The fact is that the degree to which students take responsibility for failing in math or blaming outside factors does not have much to do with their PISA performance. The percentage of students who attribute their failing in math to teachers: countries with low percentages of students saying “my teacher did explain the concepts well this week” or “my teacher did not get students interested in the material” do not necessarily have the best ranking. Conversely, countries where students are more likely to blame teachers are not necessarily poor performers (Zhao 2016b).

Glorifying authoritarian education

Self-condemnation is more likely a result of authoritarian education than a contributor to high performance. The countries whose students are least likely to blame their teachers have a more authoritarian cultural tradition than the countries whose students are most likely to blame their teachers. Students in more authoritarian education systems are more likely to blame themselves and less likely to question the authority—the teacher—than students in more democratic educational systems. Authoritarian education demands obedience and does not tolerate questioning of authority. They have externally defined high expectations that are not necessarily accepted by students intrinsically. They require mandatory conformity through rigid rules and severe punishment for noncompliance. More important, the authority works very hard to convince children to blame themselves for failing to meet the expectations. As a result, they produce students with low confidence and low self-esteem (Zhao 2016b).

A ploy to deny responsibility

Blaming themselves for not putting in enough efforts to achieve academic success, while praised by PISA proponents as Shanghai’s secret to educational excellence, is in fact a desired outcome of authoritarian societies. In an authoritarian system, the ruler and the ruling class have much to gain when people believe it is their own effort, and nothing else, that makes them successful. The authority wants people to believe that their innate abilities or social circumstances do not matter in educational outcomes. If they cannot succeed, they only have themselves to blame. This is an excellent and convenient way for the authorities to deny any responsibility for social inequity and injustice, and to avoid accommodating differently talented people and those born into disadvantaged situations. It is an effective ploy that helps the elite and authority to fool people into accepting the inequalities they were born into (Zhao 2016a, b).

The future of PISA: Final words

It is clear from the criticism raised against PISA that the entire enterprise is problematic and does not deserve the attention it enjoys from all over the world. Its flawed view of education, flawed implementation, and flawed reasoning are sufficient to discredit its findings and recommendations. Its negative impact on global education is emerging. Yet, its influence continues to expand.

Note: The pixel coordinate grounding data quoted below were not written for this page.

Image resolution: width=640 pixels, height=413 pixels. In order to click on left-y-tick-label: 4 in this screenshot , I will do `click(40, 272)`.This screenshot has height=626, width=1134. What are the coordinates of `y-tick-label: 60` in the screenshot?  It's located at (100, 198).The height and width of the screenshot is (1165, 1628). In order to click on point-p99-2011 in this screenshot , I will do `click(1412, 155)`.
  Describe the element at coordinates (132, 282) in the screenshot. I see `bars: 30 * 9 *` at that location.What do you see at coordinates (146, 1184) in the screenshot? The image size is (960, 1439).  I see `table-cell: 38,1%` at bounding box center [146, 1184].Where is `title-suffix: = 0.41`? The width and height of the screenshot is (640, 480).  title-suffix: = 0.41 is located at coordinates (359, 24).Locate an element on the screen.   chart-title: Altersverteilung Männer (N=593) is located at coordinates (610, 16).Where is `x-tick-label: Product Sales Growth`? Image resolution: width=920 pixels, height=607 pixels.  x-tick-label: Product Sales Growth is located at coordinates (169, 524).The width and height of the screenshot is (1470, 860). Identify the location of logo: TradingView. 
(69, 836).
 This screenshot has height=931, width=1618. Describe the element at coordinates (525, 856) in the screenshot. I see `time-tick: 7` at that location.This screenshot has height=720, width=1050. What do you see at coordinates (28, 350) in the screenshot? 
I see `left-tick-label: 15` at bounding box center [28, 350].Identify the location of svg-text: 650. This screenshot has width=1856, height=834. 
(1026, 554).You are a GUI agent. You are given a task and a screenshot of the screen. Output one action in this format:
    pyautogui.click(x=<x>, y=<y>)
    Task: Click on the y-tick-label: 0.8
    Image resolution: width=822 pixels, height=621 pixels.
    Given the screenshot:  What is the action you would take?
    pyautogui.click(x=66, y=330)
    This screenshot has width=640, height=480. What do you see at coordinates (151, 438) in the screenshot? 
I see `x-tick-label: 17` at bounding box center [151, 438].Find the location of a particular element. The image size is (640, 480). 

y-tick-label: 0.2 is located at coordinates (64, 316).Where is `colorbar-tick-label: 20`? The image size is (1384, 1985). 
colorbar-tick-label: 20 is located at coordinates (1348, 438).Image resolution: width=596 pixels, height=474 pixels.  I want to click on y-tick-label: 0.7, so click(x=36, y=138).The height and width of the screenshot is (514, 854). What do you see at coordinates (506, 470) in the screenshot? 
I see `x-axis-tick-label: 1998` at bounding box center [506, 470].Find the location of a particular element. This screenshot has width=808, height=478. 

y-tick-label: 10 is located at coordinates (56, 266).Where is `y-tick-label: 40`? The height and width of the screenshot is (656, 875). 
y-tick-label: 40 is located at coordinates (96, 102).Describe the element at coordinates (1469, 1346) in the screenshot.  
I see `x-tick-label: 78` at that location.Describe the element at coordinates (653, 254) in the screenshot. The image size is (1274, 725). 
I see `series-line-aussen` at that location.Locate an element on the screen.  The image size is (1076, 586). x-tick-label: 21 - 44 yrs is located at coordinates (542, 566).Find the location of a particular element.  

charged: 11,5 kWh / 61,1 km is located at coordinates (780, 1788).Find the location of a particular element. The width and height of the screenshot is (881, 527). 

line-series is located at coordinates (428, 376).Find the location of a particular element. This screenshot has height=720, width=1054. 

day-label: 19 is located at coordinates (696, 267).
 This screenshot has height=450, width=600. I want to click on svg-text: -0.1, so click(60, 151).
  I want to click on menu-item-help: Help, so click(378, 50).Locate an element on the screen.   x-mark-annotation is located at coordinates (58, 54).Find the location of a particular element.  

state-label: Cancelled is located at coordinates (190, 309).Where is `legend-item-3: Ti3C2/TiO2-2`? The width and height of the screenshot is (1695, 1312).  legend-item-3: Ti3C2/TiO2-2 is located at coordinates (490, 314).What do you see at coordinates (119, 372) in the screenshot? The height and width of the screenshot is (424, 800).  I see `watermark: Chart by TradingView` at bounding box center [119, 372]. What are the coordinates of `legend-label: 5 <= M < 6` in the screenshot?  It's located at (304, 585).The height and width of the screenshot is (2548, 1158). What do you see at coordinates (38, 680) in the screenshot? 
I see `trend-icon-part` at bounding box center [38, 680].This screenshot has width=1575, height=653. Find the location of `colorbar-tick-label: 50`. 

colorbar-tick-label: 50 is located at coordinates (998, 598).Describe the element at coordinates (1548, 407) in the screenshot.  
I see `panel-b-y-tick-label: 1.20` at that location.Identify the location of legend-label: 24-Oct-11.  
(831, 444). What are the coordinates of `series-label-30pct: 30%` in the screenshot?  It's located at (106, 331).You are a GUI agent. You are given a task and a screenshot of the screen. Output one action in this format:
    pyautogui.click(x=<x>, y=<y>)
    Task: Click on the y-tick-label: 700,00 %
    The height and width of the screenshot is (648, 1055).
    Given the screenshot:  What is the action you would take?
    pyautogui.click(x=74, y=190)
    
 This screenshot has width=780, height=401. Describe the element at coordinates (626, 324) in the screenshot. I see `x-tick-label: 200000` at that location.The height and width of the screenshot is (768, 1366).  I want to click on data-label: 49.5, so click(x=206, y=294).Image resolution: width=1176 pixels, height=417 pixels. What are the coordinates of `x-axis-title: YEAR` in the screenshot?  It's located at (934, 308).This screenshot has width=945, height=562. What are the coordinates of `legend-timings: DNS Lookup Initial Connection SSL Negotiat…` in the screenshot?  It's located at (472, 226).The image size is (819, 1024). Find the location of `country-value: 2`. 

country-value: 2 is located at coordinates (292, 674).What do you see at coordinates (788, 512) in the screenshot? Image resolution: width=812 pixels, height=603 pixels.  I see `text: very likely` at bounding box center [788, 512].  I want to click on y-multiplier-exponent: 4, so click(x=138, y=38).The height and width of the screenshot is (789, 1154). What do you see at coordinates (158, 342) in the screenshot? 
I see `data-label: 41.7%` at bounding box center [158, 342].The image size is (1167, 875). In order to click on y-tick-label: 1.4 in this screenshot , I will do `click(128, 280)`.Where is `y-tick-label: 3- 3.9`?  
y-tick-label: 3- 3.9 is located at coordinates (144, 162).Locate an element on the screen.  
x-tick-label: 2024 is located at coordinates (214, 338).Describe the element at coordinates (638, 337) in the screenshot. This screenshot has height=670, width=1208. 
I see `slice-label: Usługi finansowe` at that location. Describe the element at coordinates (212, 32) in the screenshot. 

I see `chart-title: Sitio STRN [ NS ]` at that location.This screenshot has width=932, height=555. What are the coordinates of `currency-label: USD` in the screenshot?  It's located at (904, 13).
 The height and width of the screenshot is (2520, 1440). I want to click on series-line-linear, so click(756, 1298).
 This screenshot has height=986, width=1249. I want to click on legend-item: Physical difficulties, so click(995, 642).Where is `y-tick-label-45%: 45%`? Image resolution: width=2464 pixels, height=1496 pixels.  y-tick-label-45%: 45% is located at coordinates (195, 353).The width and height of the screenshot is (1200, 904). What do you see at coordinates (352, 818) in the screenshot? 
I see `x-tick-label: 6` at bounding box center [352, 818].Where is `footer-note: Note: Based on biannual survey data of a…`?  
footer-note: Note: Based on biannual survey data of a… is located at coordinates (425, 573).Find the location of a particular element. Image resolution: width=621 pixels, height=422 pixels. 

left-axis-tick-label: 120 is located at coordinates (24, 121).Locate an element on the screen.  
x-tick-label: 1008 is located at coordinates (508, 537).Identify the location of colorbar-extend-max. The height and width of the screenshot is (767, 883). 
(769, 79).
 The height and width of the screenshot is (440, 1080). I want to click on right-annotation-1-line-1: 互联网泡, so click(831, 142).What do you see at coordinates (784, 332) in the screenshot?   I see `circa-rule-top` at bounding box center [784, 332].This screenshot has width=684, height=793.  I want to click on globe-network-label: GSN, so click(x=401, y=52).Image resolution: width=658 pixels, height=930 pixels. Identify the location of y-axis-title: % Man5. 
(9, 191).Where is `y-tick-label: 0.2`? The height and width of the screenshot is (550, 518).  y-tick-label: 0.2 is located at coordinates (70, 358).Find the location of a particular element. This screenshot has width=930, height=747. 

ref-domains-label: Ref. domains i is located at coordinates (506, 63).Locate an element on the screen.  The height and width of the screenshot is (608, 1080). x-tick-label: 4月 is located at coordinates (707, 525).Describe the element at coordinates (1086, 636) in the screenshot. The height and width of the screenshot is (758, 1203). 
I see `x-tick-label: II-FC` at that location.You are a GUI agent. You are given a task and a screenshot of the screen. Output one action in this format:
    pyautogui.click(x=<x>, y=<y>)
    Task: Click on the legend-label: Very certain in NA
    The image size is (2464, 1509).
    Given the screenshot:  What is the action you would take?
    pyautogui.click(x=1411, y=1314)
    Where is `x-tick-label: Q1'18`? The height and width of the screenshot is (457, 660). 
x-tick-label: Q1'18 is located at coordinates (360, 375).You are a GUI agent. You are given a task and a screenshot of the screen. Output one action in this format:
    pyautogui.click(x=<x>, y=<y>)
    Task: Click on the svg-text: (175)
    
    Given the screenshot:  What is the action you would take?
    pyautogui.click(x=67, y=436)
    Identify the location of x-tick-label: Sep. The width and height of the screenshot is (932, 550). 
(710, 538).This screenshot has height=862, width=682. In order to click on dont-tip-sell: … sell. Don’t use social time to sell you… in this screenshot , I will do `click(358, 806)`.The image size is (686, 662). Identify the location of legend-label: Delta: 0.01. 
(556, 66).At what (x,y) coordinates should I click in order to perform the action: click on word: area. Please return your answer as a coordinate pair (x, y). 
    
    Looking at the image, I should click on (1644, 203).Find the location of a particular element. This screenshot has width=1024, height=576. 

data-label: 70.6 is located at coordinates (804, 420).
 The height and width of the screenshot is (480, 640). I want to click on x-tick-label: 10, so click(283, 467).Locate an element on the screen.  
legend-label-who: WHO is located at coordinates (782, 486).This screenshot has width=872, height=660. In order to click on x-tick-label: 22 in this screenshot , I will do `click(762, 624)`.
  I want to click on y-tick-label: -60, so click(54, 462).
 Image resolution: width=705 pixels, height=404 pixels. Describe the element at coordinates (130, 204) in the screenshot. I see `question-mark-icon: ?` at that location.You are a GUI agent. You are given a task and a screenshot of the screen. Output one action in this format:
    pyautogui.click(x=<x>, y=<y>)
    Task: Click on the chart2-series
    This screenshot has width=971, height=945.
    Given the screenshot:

What should happen to PISA? Views differ. Many critics would like to save PISA, despite its flaws. They would like to see PISA improving (Meyer et al. 2014) and also provide advice to PISA consumers on how to use PISA more wisely (Hargreaves and Sahlberg 2015). However, it is unlikely that PISA is going to improve significantly; at least not in the directions critics want. Technical improvement can be made. But technical fixes do little to alter PISA’s view of education, the very basis upon which the entire PISA enterprise is built. Thus, a more reasonable action is probably to just ignore it entirely or wish for PISA to end itself, which cannot happen until and unless OECD members take actions to reject PISA.